▶ _Passage provided_
:::
Filling the fridge for the long haul is a game of strategy, a balancing act of things to eat now and things to eat later, ideally with a range of flavors and textures for optimal versatility. This… can feel like a lot to consider, especially if you’re also trying to use everything in its prime.

First, double-check which fruits and vegetables you should—and shouldn’t—be refrigerating, and make your grocery list with some attention to what will last the longest in there (the fridge, that is). Then read on for 10 tips for keeping your produce practically perfect (or, you know, good enough!):

1. Store your produce DRY.

A little humidity is a good thing for produce—but wet is bad news. Some moisture will keep produce perky; too much moisture can promote mold or mushiness. Make sure you thoroughly dry anything you’re washing before putting it away. There are a few exceptions to this rule: Scallions like to be stored upright, roots-down, in water at room temp—and they’ll keep growing that way forever as long as you freshen the water every now and then. Asparagus is more like a bouquet of fresh flowers: Trim the ends, set in a glass of water, and refrigerate until ready to use. Storing whole carrots in a covered container of water will keep them firm; same for halved stalks of celery. Change the water every two or three days.
:::
▶ _Supplied data_
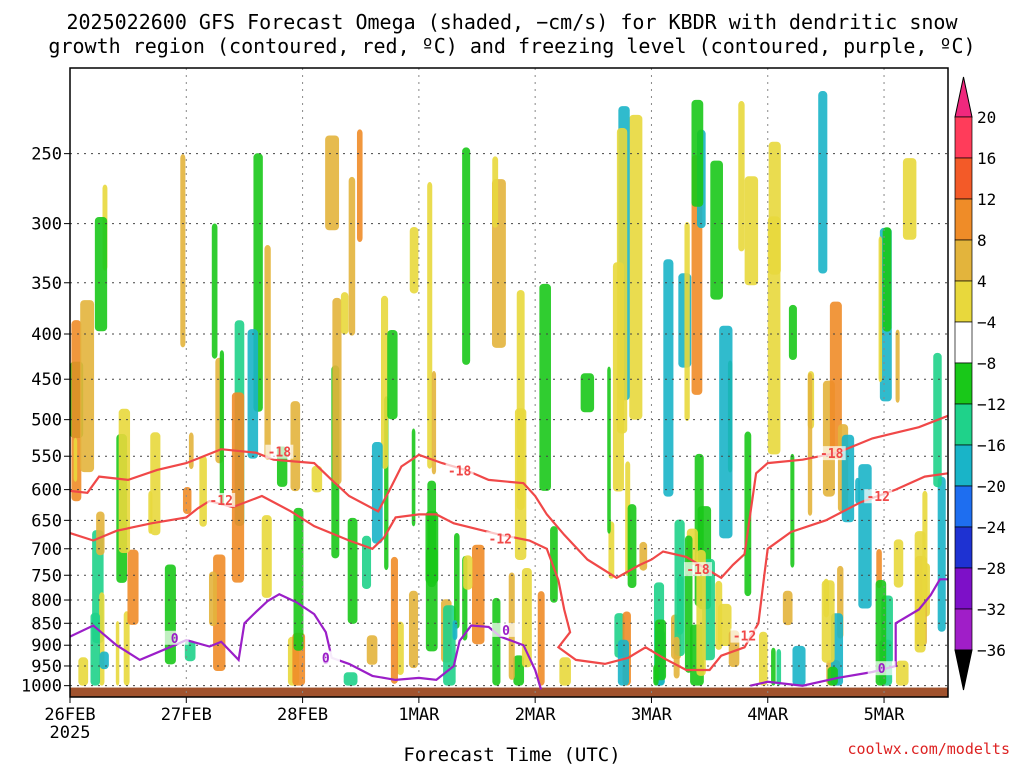 This screenshot has height=768, width=1024. Describe the element at coordinates (885, 715) in the screenshot. I see `x-tick-label: 5MAR` at that location.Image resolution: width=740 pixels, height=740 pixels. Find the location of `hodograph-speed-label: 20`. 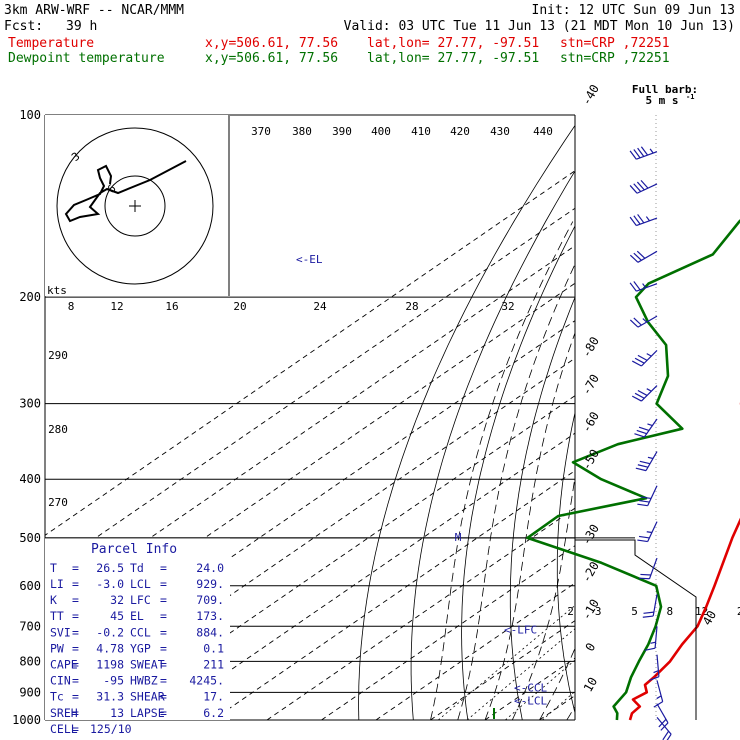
:::
▶ _Directions_
Reproduce the passage on storing produce in the fridge word for word, from start to finish. The material has no connection to the text.

▶ _Problem solution_
Filling the fridge for the long haul is a game of strategy, a balancing act of things to eat now and things to eat later, ideally with a range of flavors and textures for optimal versatility. This… can feel like a lot to consider, especially if you’re also trying to use everything in its prime.

First, double-check which fruits and vegetables you should—and shouldn’t—be refrigerating, and make your grocery list with some attention to what will last the longest in there (the fridge, that is). Then read on for 10 tips for keeping your produce practically perfect (or, you know, good enough!):

1. Store your produce DRY.

A little humidity is a good thing for produce—but wet is bad news. Some moisture will keep produce perky; too much moisture can promote mold or mushiness. Make sure you thoroughly dry anything you’re washing before putting it away. There are a few exceptions to this rule: Scallions like to be stored upright, roots-down, in water at room temp—and they’ll keep growing that way forever as long as you freshen the water every now and then. Asparagus is more like a bouquet of fresh flowers: Trim the ends, set in a glass of water, and refrigerate until ready to use. Storing whole carrots in a covered container of water will keep them firm; same for halved stalks of celery. Change the water every two or three days.